VAT on boats has always been an issue.
In many cases the original VAT receipt issued may not show a VAT number or invoice number or may have some other sort of error or omission, particularly when the yacht was manufactured or distributed by a small company. And the company in question is now out of business or no longer holds any records (they are only obliged to keep them for 7 years). In other cases the owner has no VAT receipt and probably bought the yacht without one. Alternatively, he may have a copy which is accepted by the UK Revenue and Customs Authority but which may not be accepted by a finance house.

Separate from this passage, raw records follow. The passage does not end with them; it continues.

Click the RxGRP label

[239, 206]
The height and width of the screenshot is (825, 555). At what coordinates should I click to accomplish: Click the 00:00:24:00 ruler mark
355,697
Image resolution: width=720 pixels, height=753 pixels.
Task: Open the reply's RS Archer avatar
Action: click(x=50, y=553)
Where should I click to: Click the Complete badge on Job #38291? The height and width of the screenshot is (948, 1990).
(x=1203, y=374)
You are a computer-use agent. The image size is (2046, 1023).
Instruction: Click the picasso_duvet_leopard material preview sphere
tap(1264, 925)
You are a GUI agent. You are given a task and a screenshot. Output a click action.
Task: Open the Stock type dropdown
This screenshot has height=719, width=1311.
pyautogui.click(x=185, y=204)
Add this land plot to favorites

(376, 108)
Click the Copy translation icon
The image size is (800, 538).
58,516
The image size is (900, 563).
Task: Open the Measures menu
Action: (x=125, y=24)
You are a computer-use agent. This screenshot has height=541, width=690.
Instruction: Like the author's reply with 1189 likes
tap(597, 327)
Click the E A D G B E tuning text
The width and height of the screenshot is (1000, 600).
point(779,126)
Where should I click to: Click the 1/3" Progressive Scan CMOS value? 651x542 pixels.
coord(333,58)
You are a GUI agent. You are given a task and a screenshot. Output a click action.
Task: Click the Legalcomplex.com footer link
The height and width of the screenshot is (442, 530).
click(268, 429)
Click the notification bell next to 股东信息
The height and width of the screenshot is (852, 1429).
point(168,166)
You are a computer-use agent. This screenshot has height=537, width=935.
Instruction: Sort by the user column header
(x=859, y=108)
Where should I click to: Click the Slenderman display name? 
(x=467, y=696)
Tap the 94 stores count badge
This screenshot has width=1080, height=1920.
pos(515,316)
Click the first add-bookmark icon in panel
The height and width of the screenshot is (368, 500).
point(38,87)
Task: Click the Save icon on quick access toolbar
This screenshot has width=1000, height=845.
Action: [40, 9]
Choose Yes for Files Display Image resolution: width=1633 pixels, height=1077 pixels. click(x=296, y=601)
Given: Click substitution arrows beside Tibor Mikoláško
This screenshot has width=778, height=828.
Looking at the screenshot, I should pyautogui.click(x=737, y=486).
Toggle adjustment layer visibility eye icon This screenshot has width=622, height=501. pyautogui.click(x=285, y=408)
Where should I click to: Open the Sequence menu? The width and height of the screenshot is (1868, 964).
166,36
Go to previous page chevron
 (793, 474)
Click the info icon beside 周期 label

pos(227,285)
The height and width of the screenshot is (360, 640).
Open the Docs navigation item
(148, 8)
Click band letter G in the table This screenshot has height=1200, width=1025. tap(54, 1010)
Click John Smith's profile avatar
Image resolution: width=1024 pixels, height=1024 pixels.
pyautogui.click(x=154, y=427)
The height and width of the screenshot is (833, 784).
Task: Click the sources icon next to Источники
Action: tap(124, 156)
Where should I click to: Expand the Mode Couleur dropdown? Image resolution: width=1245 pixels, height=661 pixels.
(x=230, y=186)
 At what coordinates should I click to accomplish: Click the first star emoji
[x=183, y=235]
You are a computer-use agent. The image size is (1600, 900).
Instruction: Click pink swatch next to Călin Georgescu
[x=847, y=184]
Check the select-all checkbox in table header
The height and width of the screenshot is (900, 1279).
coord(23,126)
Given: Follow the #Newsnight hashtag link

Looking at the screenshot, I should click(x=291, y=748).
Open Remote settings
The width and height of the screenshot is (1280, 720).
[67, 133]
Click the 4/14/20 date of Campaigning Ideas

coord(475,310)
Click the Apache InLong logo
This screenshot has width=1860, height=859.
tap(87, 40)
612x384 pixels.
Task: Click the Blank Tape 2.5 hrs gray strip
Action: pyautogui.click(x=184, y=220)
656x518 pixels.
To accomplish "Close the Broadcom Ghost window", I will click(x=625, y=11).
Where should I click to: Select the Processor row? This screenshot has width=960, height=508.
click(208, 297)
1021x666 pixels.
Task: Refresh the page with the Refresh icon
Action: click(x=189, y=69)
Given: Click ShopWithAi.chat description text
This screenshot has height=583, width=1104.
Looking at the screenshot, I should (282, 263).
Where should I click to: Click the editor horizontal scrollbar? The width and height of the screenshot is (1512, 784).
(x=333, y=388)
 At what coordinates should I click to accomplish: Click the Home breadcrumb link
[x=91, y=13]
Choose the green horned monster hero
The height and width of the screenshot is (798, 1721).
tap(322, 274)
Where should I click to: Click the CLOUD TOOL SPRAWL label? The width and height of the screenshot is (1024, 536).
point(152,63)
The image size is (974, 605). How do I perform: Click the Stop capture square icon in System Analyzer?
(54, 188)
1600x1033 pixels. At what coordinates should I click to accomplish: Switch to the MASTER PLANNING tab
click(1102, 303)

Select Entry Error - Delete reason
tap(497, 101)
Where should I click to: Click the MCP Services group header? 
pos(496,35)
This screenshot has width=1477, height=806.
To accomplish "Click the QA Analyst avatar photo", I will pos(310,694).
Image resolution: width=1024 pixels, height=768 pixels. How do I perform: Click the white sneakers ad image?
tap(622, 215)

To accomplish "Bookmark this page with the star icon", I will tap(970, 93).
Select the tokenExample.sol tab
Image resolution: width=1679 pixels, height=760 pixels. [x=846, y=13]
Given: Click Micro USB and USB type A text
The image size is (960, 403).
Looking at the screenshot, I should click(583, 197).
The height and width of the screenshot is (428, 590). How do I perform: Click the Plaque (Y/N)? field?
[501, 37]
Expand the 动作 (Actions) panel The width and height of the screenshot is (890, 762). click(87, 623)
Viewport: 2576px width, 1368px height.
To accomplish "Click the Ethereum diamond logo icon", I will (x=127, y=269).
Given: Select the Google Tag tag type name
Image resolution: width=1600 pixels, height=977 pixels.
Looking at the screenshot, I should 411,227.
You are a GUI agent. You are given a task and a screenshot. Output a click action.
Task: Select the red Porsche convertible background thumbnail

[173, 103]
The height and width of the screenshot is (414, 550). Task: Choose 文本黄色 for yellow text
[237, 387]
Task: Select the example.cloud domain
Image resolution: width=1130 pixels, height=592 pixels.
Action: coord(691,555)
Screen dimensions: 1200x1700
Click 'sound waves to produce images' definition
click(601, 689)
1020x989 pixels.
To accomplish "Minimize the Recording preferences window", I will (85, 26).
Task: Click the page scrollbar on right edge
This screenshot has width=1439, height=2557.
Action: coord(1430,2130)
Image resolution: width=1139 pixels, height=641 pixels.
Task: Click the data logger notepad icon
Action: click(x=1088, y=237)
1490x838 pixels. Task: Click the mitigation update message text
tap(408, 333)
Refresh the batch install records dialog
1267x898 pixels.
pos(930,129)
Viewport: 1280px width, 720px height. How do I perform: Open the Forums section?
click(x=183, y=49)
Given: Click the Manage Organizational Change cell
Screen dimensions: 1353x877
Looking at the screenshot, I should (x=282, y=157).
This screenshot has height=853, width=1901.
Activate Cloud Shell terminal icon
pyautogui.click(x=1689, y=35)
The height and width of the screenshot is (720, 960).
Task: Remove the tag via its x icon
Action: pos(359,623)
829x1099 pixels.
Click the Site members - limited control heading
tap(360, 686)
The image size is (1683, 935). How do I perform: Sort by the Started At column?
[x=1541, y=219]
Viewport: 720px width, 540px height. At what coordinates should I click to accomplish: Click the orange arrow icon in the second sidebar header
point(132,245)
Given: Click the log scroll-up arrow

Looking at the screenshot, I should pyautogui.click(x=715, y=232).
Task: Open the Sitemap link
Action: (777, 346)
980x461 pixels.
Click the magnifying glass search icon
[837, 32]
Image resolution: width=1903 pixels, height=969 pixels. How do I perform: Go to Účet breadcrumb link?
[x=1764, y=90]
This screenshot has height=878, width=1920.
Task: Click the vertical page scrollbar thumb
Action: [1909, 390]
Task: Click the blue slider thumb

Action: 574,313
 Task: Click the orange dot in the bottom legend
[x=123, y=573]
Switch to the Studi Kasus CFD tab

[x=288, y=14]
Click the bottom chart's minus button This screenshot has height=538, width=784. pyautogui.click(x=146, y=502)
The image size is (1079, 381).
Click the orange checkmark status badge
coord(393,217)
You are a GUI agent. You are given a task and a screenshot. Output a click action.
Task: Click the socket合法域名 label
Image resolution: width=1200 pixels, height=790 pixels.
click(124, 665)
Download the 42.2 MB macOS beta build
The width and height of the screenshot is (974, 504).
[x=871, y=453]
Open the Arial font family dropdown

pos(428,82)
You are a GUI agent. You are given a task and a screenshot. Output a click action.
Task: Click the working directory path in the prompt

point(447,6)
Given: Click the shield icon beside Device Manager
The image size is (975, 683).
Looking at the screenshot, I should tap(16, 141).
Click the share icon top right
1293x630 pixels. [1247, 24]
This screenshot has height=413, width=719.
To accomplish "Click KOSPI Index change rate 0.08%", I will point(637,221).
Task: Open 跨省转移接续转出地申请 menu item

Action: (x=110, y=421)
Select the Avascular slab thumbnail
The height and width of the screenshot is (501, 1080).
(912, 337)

There are also swathes of other yachts which were manufactured prior to 1985 and if in the EU on 31 December 1993 at midnight are exempt of VAT under the terms of the relevant directive. Finding proof of their location all that time ago is now very, very difficult. The
ports where they were moored no longer have records and over the mists of time, a lot of owners have
lost whatever proof they ever had.
Boats being used in the EU should have VAT-paid status unless they are just visiting. The original VAT invoice, from when the boat was either first bought within the EU or when it was imported from outside the EU, is usually sufficient evidence. A boat that is VAT-paid but is
sold outside the EU loses its VAT-paid status and therefore VAT must be paid if the boat is brought back into the EU.
The above applies to all boats built or brought into the EU since 1 January 1985, or on the joining dates of States that have become EU Members since then. Boats already in EU
Member States and territories on 1 January 1985 pre-date the requirement.
The evidence of VAT-paid status will generally be an invoice, showing the VAT element and a VAT number, or similar document, such as a completion statement. Boats
sold between companies should show the VAT element on the invoice. Some EU states (notably Holland) ask for the original invoice, but otherwise a certified copy kept on board should be adequate. Keep the original and a couple of certified copies safely elsewhere. It is vital to pass this information on when the boat is sold, as it may be requested by Customs officers in either the UK or elsewhere in the EU.
In the case of home-builds and fit-outs, copies of all the major invoices should be kept and passed to subsequent owners to show VAT-paid status. Customs Notice 8 sets out further details.
Please note that HMRC do not have copies of individual VAT invoices from boat builders, dealers or other boat sales transactions.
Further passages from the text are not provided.